A little weird illustration, but whatever. Enjoy!
Luke 13:10-17; Hebrews 12:18-29; Psalm 103:1-8; Isaiah 58:9b-13
As I’ve admitted several times, I am a geek. I make no secret of this; I’m really quite obvious about it. One of the highlights of my geekiness is a table-top role playing game called BattleTech, in which one commands a force of giant humanoid robots against each other. See, I told you I was a geek. To help create the game world, there are of course several many novels set in it, to give the players an opportunity for a little bit more immersion. This is all a good deal of background to basically tell you a quote from one of these novels that has stuck with me for a long time.
It’s said by a character who is frustrated by her culture, which she had been away from for thirty years, after returning home somewhat unexpectedly. She says, “Slavish adherence to formal ritual is a sign that one has nothing better to think about.” Today’s gospel text reminded me of this quote, because it’s kind of what Jesus is saying.
You have to remember, the Sabbath was a big deal in Jesus’ time. Today, most of us would have no issue with, say, mowing the lawn on a Sunday, or something like it, but for the Jews, not doing work on the Sabbath was one of the most important things to worry about.
You can get a sense of this from Isaiah’s reading; it ends (and for reasons I don’t quite understand stops at verse 13, so I’ll keep going) with “If you keep your feet from breaking the Sabbath and from doing as you please on my holy day, if you call the Sabbath a delight and the Lord’s holy day honorable, and if you honor it by not going your own way and not doing as you please or speaking idle words, then you will find your joy in the Lord, and I will cause you to ride on the heights of the land and to feast on the inheritance of your father Jacob.”
Keeping the Sabbath was considered one of the most important outward signs of following God, so there were very strict rules about what one could or could not do on the Sabbath. For example, one could not start a fire on the Sabbath. Oddly enough, in modern interpretation for Orthodox Jews, turning on electricity counts as starting a fire, so they make special “Sabbath lights” that don’t actually turn on or off the electricity, but instead raise or lower a shade over the light bulb. It’s just one thing among many to show the importance of keeping the Sabbath to Jews – both modern and ancient Jews.
So Jesus caused quite a stir when he encountered a woman at church one day and he healed her. Apparently, healing someone on the Sabbath would be considered work, and the head of the church called Jesus out: “There are six days for work. So come and be healed on those days, not on the Sabbath.” By the way, it is considered perfectly acceptable to break the Sabbath if a life is in danger; I just want to throw that out there. There is also nothing to prevent a doctor from diagnosing a patient on the Sabbath, even in a non-life-threatening situation, so long as he has a non-Jew do whatever would violate Sabbath law.

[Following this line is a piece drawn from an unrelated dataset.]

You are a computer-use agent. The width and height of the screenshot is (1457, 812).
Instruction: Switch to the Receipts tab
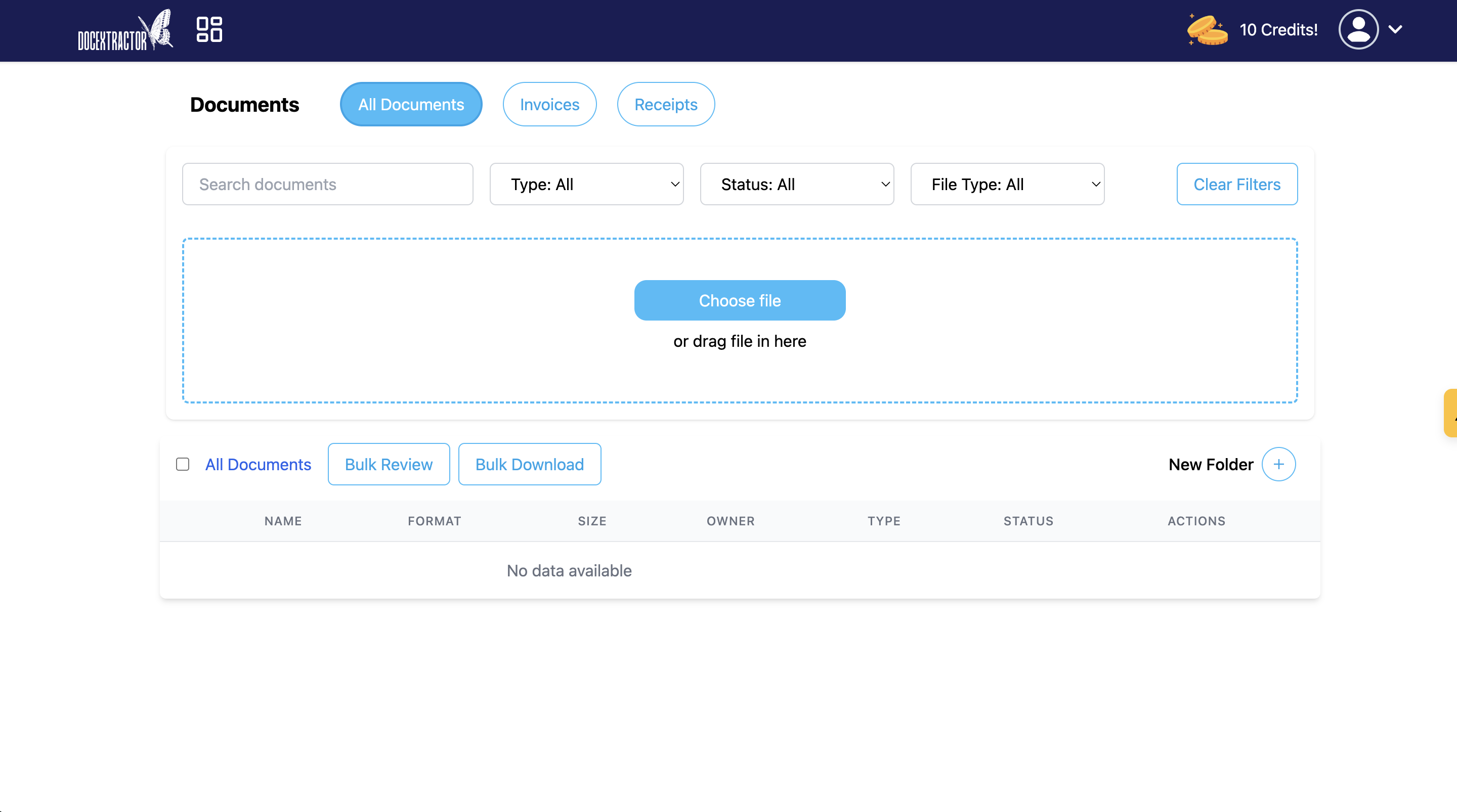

All I’m trying to say is, Jesus did just fine to heal a person on the Sabbath, even according to Jewish law. So Jesus knew that the synagogue ruler was just calling him out for the sake of calling him out, and answers by saying, “You hypocrites! Doesn’t each of you on the Sabbath untie his ox or donkey from the stall and lead it out to give it water? Then should not this woman, a daughter of Abraham … be set from what bound her?”

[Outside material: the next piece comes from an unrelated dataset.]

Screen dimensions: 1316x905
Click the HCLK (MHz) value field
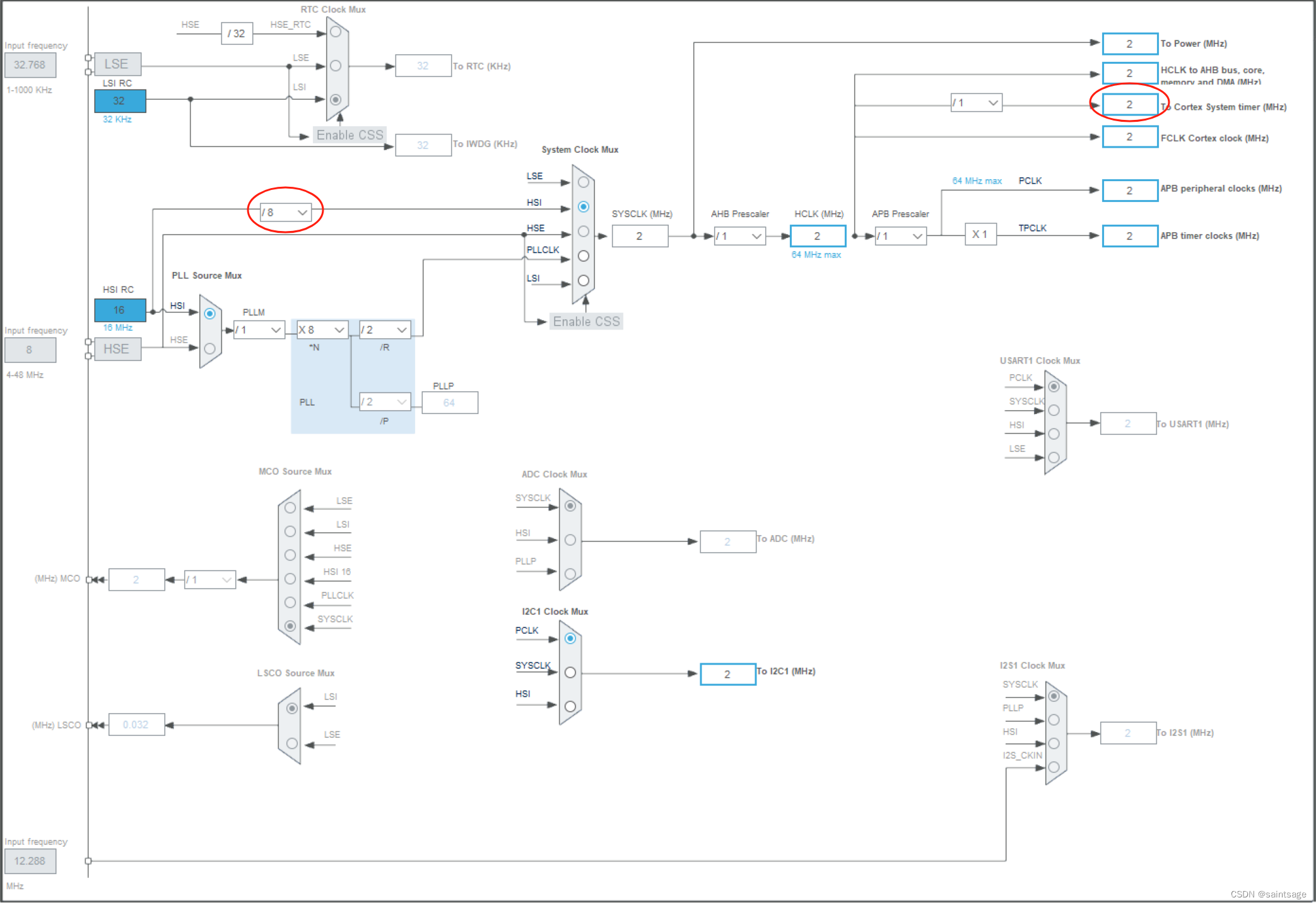[817, 236]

The head of the church was more concerned with the “ritual” of the Sabbath, than with following God. It mirrors the quote from my BattleTech book, “Slavish adherence to formal ritual is a sign that one has nothing better to think about.” Instead of celebrating that God healed a woman, they found fault that Jesus healed on a day of rest.
The head of the church at which Jesus healed this woman had his own understanding of the right and wrong way to follow God and, it seems at least, was more concerned with making sure everyone followed God in the right way than he was with actually having them follow God. It’s a subtle distinction, but an important one.
Sometimes we get so caught up in the “right” way to be Christians that we miss what God is doing. We focus more on the way we follow God than on actually following God. This has played out innumerable ways throughout history, from the discussion about how “Jewish” a Christian should be, through the discussion over from which direction you get the head wet during baptism, to if or not spiritual gifts are present today or not. By themselves, these have little bearing on the actually following of God, but when Christians started to actively oppose one another about their (correct) expression of their faith, problems happen.
I’ve heard people say that if you’re not baptized with immersion you’re not really baptized, and I’ve heard people say that if you speak in tongues you’re just faking. I’ve heard people imply that I’m not a Christian because I was baptized as an infant and don’t speak in tongues. The focus came away from God and toward things.
I think this is what we’re being reminded of today: we shouldn’t be worried about how we follow God, but that we do follow God. When we focus too much on the how, it becomes our god, and not the one who created us, loves us, and forgives us. It’s God who is most important in our lives, and when we follow Him, everything else tends to fall into place.